According to the broadest aspect of this invention there is provided a ventilator adapted to be fitted in an opening in a wall of a building, the ventilator comprising a substantially parallelepipedic casing adapted to extend substantially parallel to the plane of the wall and defining an outer wall and an inner wall, the outer wall being provided with an air flow orifice openable and closable by means of a slide or flap or the like, said orifice communicating with an air flow directing box which is located within the casing and which is constituted by two interconnected members, one member having a substantially central opening substantially aligned with the said air flow orifice, the other member being substantially "U" shaped in section and having apertures formed in the arms of the "U" thus forming air passages which extend in the direction of the wall plane, and which intersect in the central region of the ventilator within said air flow directing box, the inner wall being provided with one or more openings communicating with said air passages. The two interconnected members may each be produced from a flat blank of sheet material, for example by punching and bending, and may readily be made from a dimensionally stable material such as metal or a suitable plastics material. The two members can be removed from the ventilator individually, in a sequential manner, or simultaneously as required.
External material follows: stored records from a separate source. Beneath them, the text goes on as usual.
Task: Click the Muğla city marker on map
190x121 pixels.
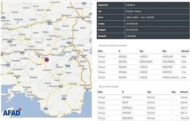Action: [x=17, y=78]
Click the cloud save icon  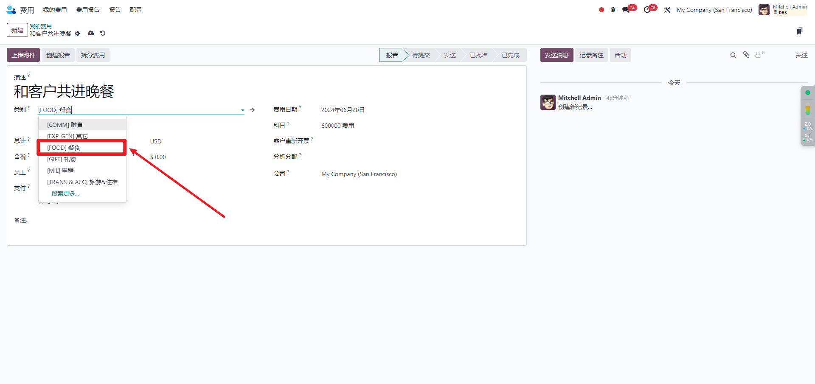[91, 33]
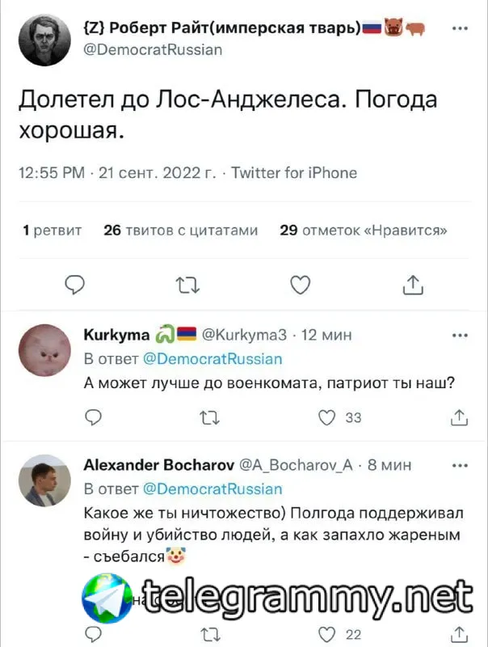The width and height of the screenshot is (488, 647).
Task: Like Kurkyma's reply showing 33 likes
Action: coord(327,417)
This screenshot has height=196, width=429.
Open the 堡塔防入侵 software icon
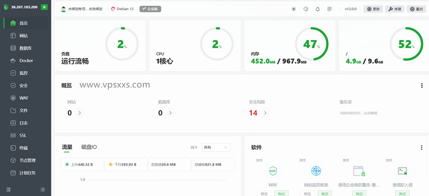point(402,171)
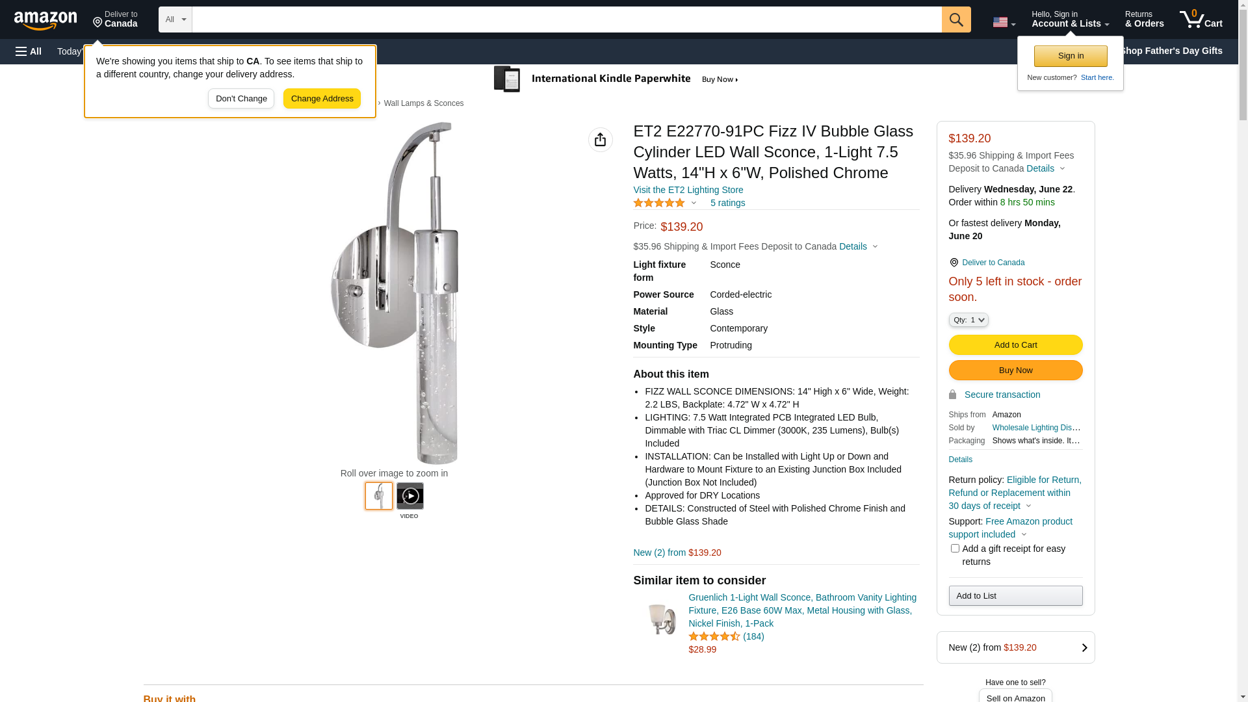Open the Qty quantity dropdown
The image size is (1248, 702).
point(968,320)
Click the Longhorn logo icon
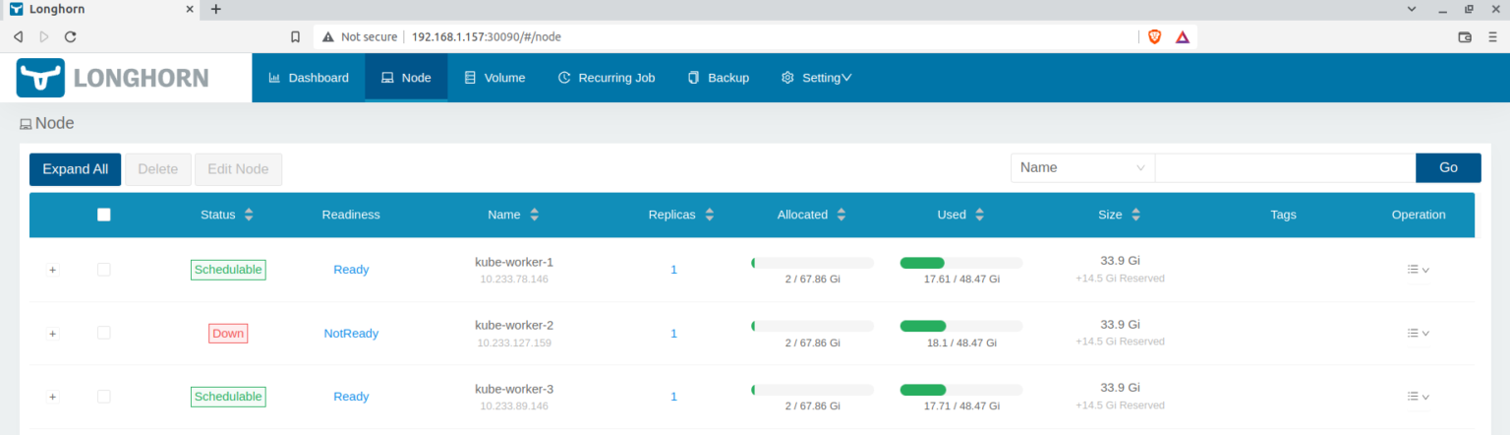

This facilitates not only the production, but also the subsequent inspection, servicing and cleaning of a ventilator in accordance with the invention.

Preferably, the first said member is configured to have the central region thereof spaced further from the said outer wall than the end regions thereof.

Advantageously end regions of the said two members contact one another at or adjacent the said outer wall of the casing, and bear on shoulders provided on a top wall and on a bottom wall of the casing.

Conveniently, the end portions of the "U" shaped member engage sound damping inserts disposed within the casing. Suitably said sound damping inserts are in engagement with said outer wall of the casing.

In a preferred embodiment the said two members are vertical, and the bottom and top edges of the members are located directly on sound absorbing inserts located within the casing.

Preferably the central region of the "U" shaped member has a sound-absorbent covering on the surface thereof facing the said one member.

The sound damping effect of a ventilator constructed in accordance with the invention may be optimised if the inner surfaces of the chamber within the air flow directing box consist partly of sound-reflecting material and partly of sound absorbent material, since it has been found that the interplay between sound-reflecting and sound absorbing boundary surfaces provides an excellent barrier to the passage of sound waves.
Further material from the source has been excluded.